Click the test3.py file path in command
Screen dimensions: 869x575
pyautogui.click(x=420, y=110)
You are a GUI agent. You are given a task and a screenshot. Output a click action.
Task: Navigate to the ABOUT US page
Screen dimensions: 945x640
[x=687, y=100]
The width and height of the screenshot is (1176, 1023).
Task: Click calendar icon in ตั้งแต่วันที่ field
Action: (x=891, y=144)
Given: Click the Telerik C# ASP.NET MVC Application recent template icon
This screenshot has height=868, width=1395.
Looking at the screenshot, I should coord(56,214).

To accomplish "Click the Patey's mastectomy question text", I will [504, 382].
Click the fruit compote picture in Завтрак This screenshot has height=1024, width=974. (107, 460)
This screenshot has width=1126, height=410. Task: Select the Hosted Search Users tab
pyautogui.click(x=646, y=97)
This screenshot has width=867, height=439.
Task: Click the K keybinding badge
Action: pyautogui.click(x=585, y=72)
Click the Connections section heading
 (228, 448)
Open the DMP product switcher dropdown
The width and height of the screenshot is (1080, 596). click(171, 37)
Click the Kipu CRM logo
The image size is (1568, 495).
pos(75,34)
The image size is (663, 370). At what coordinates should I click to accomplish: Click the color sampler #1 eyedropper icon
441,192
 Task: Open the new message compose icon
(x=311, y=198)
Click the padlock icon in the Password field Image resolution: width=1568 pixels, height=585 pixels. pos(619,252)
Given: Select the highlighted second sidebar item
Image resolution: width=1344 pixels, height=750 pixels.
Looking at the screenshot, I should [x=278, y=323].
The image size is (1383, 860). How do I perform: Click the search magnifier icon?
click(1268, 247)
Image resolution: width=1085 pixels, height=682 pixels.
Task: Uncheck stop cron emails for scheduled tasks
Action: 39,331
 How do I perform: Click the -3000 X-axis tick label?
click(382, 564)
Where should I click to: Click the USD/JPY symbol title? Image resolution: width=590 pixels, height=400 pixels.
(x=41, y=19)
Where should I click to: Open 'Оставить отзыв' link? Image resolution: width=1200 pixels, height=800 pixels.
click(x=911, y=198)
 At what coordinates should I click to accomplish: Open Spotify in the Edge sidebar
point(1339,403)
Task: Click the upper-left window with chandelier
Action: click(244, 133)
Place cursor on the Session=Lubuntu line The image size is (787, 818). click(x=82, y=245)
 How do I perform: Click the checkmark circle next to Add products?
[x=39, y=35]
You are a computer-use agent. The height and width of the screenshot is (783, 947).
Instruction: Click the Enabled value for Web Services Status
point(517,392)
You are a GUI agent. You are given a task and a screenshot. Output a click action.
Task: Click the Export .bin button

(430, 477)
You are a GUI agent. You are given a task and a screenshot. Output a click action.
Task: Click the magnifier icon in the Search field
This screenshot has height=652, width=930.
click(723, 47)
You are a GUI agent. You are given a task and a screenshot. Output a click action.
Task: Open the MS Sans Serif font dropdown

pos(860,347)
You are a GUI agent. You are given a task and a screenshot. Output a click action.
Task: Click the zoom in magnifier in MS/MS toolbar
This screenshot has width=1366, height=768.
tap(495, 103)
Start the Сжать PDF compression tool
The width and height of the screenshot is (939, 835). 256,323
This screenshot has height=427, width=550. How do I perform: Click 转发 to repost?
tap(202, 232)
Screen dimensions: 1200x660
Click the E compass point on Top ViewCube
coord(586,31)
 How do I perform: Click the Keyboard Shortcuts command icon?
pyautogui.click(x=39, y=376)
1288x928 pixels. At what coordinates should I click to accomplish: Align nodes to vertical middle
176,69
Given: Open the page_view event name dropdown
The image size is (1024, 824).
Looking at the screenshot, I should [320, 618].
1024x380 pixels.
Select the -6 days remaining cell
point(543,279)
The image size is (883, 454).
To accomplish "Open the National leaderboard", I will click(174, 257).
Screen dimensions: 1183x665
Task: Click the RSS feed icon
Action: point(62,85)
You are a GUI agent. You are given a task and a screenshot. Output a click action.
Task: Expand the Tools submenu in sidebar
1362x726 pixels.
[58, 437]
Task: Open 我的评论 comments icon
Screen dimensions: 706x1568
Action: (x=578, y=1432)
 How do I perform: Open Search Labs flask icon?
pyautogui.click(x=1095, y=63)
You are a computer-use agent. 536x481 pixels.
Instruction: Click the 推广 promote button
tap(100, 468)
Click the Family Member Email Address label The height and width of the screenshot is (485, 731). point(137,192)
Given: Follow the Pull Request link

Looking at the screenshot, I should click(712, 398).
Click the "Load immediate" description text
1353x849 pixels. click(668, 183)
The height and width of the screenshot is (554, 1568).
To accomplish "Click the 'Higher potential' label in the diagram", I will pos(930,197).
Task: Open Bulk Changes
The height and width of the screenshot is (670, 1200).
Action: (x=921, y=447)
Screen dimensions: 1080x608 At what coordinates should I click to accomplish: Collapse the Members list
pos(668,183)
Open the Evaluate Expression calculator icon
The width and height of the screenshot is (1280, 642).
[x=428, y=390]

(ACTIVITY) The answer must consist of all the entries, copied exactly.

(COMPLETED EXERCISE)
Click the test3.py file path in command
Screen dimensions: 869x575
pyautogui.click(x=420, y=110)
You are a GUI agent. You are given a task and a screenshot. Output a click action.
Task: Navigate to the ABOUT US page
Screen dimensions: 945x640
[x=687, y=100]
The width and height of the screenshot is (1176, 1023).
Task: Click calendar icon in ตั้งแต่วันที่ field
Action: (x=891, y=144)
Given: Click the Telerik C# ASP.NET MVC Application recent template icon
This screenshot has height=868, width=1395.
Looking at the screenshot, I should coord(56,214).

To accomplish "Click the Patey's mastectomy question text", I will [504, 382].
Click the fruit compote picture in Завтрак This screenshot has height=1024, width=974. (107, 460)
This screenshot has width=1126, height=410. Task: Select the Hosted Search Users tab
pyautogui.click(x=646, y=97)
This screenshot has width=867, height=439.
Task: Click the K keybinding badge
Action: pyautogui.click(x=585, y=72)
Click the Connections section heading
 (228, 448)
Open the DMP product switcher dropdown
The width and height of the screenshot is (1080, 596). click(171, 37)
Click the Kipu CRM logo
The image size is (1568, 495).
pos(75,34)
The image size is (663, 370). At what coordinates should I click to accomplish: Click the color sampler #1 eyedropper icon
441,192
 Task: Open the new message compose icon
(x=311, y=198)
Click the padlock icon in the Password field Image resolution: width=1568 pixels, height=585 pixels. pos(619,252)
Given: Select the highlighted second sidebar item
Image resolution: width=1344 pixels, height=750 pixels.
Looking at the screenshot, I should [x=278, y=323].
The image size is (1383, 860). How do I perform: Click the search magnifier icon?
click(1268, 247)
Image resolution: width=1085 pixels, height=682 pixels.
Task: Uncheck stop cron emails for scheduled tasks
Action: 39,331
 How do I perform: Click the -3000 X-axis tick label?
click(382, 564)
Where should I click to: Click the USD/JPY symbol title? Image resolution: width=590 pixels, height=400 pixels.
(x=41, y=19)
Where should I click to: Open 'Оставить отзыв' link? Image resolution: width=1200 pixels, height=800 pixels.
click(x=911, y=198)
 At what coordinates should I click to accomplish: Open Spotify in the Edge sidebar
point(1339,403)
Task: Click the upper-left window with chandelier
Action: click(244, 133)
Place cursor on the Session=Lubuntu line The image size is (787, 818). click(x=82, y=245)
 How do I perform: Click the checkmark circle next to Add products?
[x=39, y=35]
You are a computer-use agent. The height and width of the screenshot is (783, 947).
Instruction: Click the Enabled value for Web Services Status
point(517,392)
You are a GUI agent. You are given a task and a screenshot. Output a click action.
Task: Click the Export .bin button

(430, 477)
You are a GUI agent. You are given a task and a screenshot. Output a click action.
Task: Click the magnifier icon in the Search field
This screenshot has height=652, width=930.
click(723, 47)
You are a GUI agent. You are given a task and a screenshot. Output a click action.
Task: Open the MS Sans Serif font dropdown

pos(860,347)
You are a GUI agent. You are given a task and a screenshot. Output a click action.
Task: Click the zoom in magnifier in MS/MS toolbar
This screenshot has width=1366, height=768.
tap(495, 103)
Start the Сжать PDF compression tool
The width and height of the screenshot is (939, 835). 256,323
This screenshot has height=427, width=550. How do I perform: Click 转发 to repost?
tap(202, 232)
Screen dimensions: 1200x660
Click the E compass point on Top ViewCube
coord(586,31)
 How do I perform: Click the Keyboard Shortcuts command icon?
pyautogui.click(x=39, y=376)
1288x928 pixels. At what coordinates should I click to accomplish: Align nodes to vertical middle
176,69
Given: Open the page_view event name dropdown
The image size is (1024, 824).
Looking at the screenshot, I should [320, 618].
1024x380 pixels.
Select the -6 days remaining cell
point(543,279)
The image size is (883, 454).
To accomplish "Open the National leaderboard", I will click(174, 257).
Screen dimensions: 1183x665
Task: Click the RSS feed icon
Action: point(62,85)
You are a GUI agent. You are given a task and a screenshot. Output a click action.
Task: Expand the Tools submenu in sidebar
1362x726 pixels.
[58, 437]
Task: Open 我的评论 comments icon
Screen dimensions: 706x1568
Action: (x=578, y=1432)
 How do I perform: Open Search Labs flask icon?
pyautogui.click(x=1095, y=63)
You are a computer-use agent. 536x481 pixels.
Instruction: Click the 推广 promote button
tap(100, 468)
Click the Family Member Email Address label The height and width of the screenshot is (485, 731). point(137,192)
Given: Follow the Pull Request link

Looking at the screenshot, I should click(712, 398).
Click the "Load immediate" description text
1353x849 pixels. click(668, 183)
The height and width of the screenshot is (554, 1568).
To accomplish "Click the 'Higher potential' label in the diagram", I will pos(930,197).
Task: Open Bulk Changes
The height and width of the screenshot is (670, 1200).
Action: (x=921, y=447)
Screen dimensions: 1080x608 At what coordinates should I click to accomplish: Collapse the Members list
pos(668,183)
Open the Evaluate Expression calculator icon
The width and height of the screenshot is (1280, 642).
[x=428, y=390]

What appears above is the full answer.